The other assumption is that asking about sexual issues will take too much time. The simplest approach is to ask and refer. We as oncologists can mention sexual issues when the litany of possible adverse effects is reviewed and then ask early in post-treatment follow-up. For those who are interested in discussing these issues, there are those of us in the sexual health community nationally and internationally who, like Sandy, Michael, Anne, and myself, are able and willing to see patients to discuss just these issues. As with other conditions we don’t directly treat, e.g., cardiac effects, we do have the capability to screen and refer.
It reminds me that as oncologists, we must treat our patients with the best care we can deliver, and even after treatment, we must become their advocates. Perhaps it is time that we check our own assumptions about sexual health and exploring those concerns with our own patients.
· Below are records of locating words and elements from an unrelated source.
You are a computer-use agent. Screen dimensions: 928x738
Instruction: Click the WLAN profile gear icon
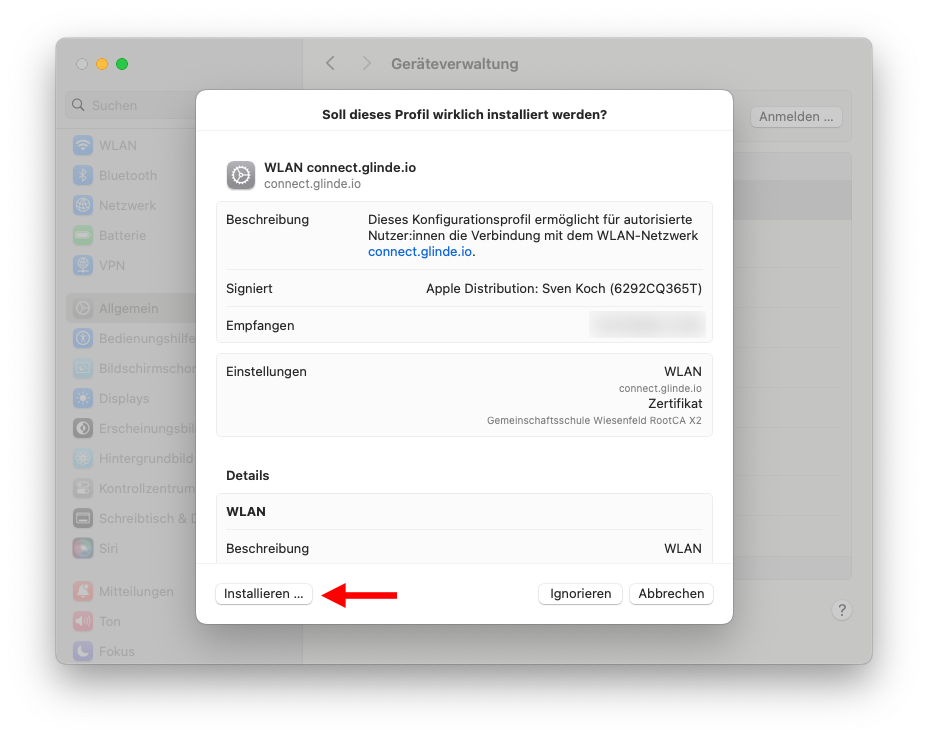[241, 175]
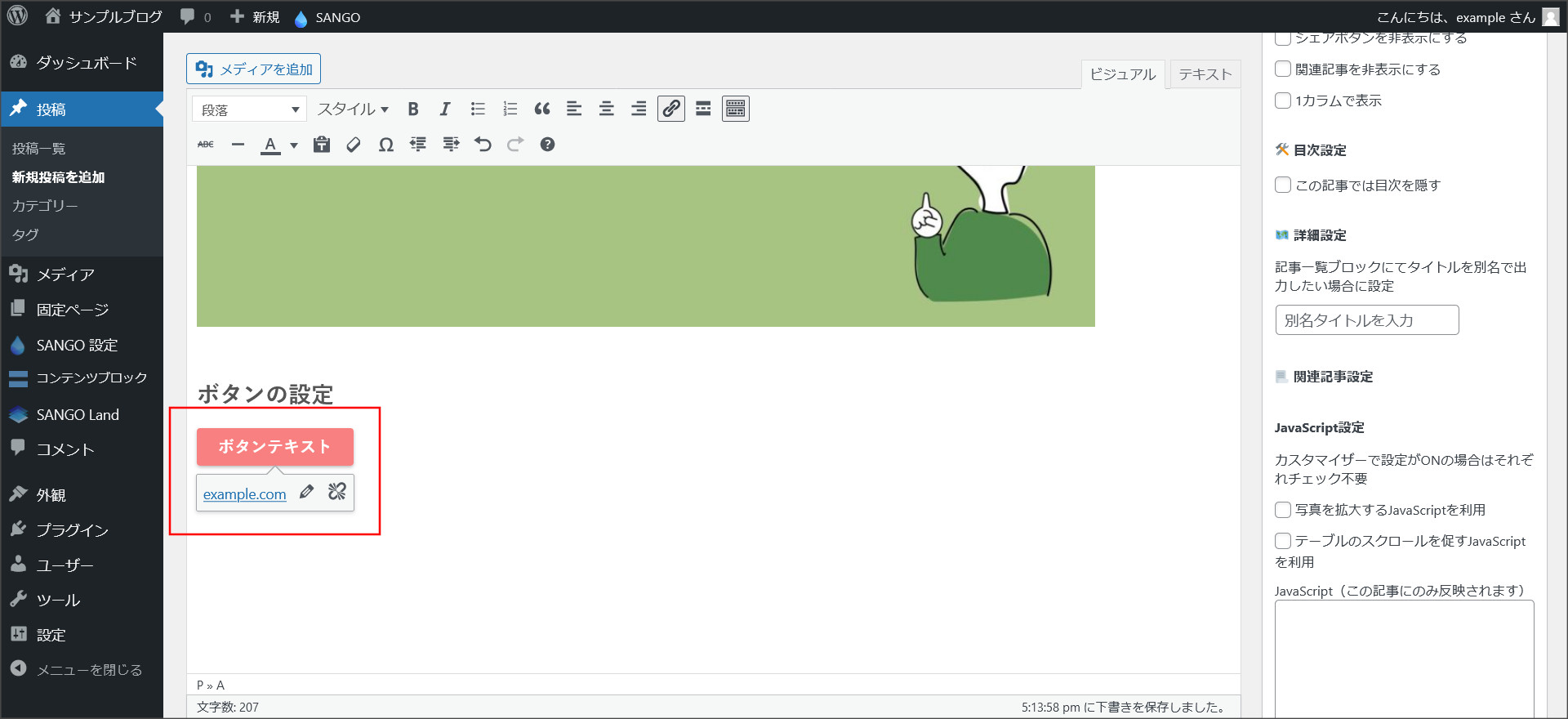Open text color dropdown arrow

coord(294,145)
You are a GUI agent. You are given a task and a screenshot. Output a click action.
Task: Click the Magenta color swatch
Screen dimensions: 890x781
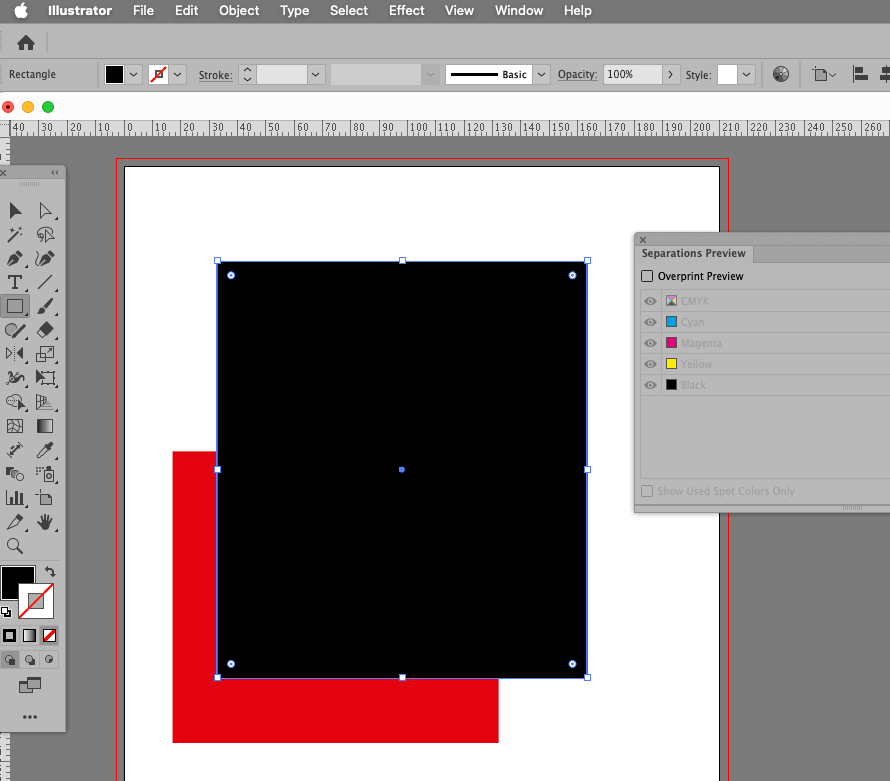[672, 342]
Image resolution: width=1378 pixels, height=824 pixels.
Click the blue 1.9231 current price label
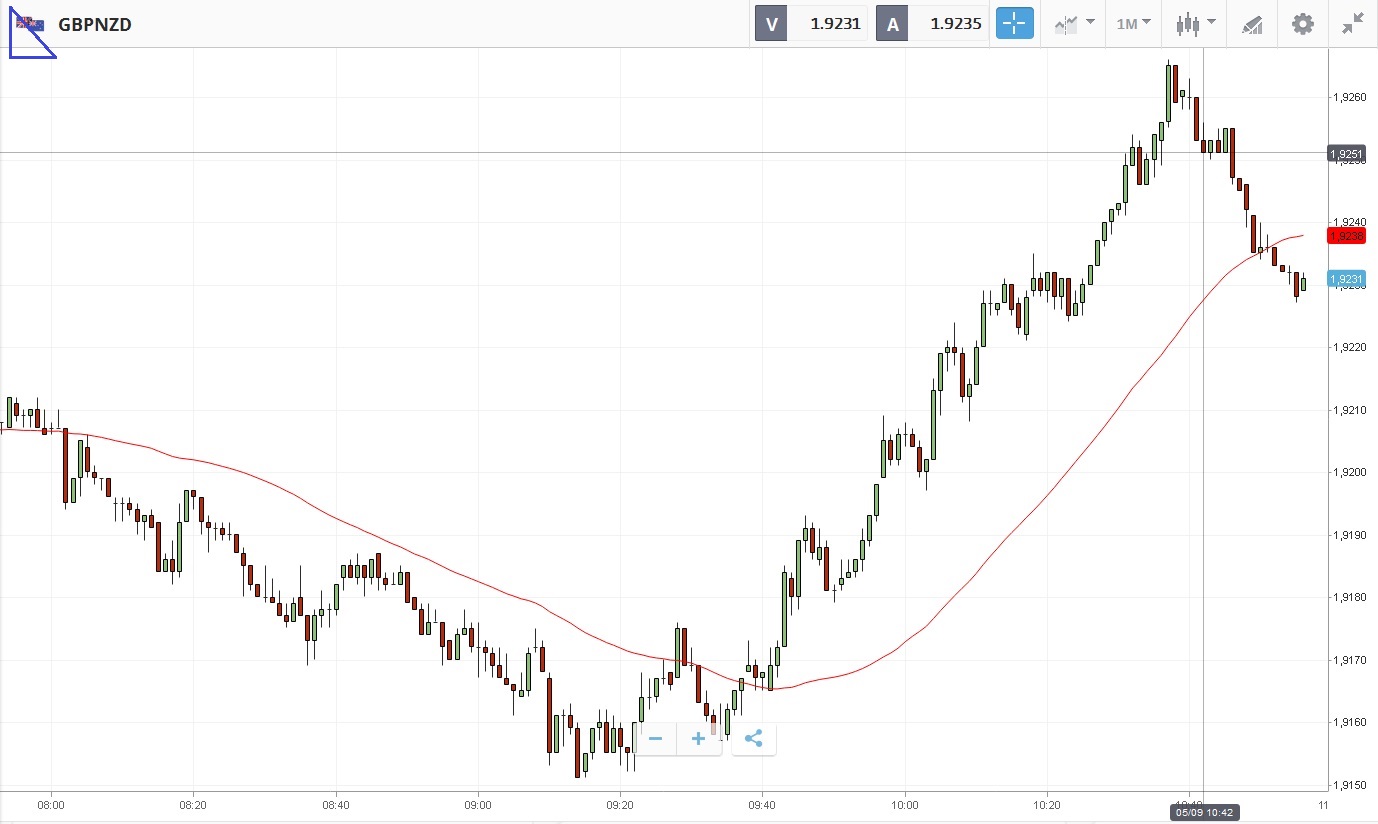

I don’t think we should all become sexual health experts, but we do need to consider the big picture of what happens to our patients after successful treatment; how do we pave the way for them to “get their life back”? If our patients are aware that the door is open, and we are willing to discuss it, it will go a long way in having a positive impact on survivorship care.
And if any oncologists should find themselves at a loss, please refer patients to those of us who have developed a specialty in oncology sexual health. If needed, I’m sure we can help.
1. Baumgart J, et al. Menopause 2013; 20(2):162.